[Start]

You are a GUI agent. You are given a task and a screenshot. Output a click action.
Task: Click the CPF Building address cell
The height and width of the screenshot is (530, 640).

[End]
[Start]

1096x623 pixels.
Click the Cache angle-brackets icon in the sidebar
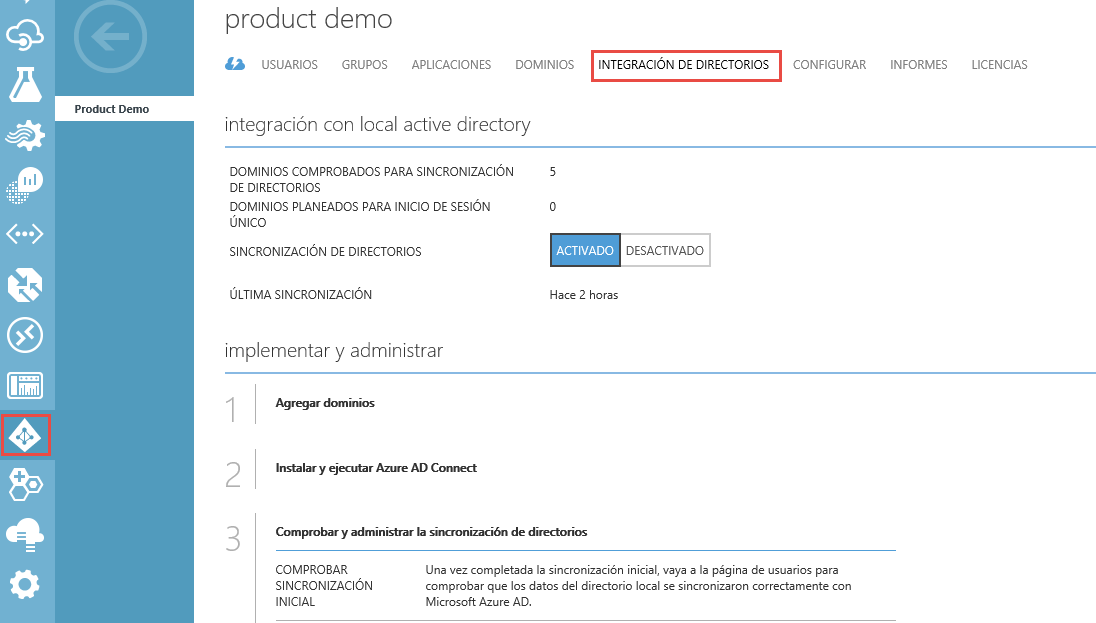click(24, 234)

[End]

WHAT YOU HAVE TO DO –
Copy out the listing word for word, starting at the line that contains "You are a GUI" and ending at the line that contains "The height and". Include both of those lines.

SOLUTION –
You are a GUI agent. You are given a task and a screenshot. Output a click action.
Task: Click the CPF Building address cell
The height and width of the screenshot is (530, 640).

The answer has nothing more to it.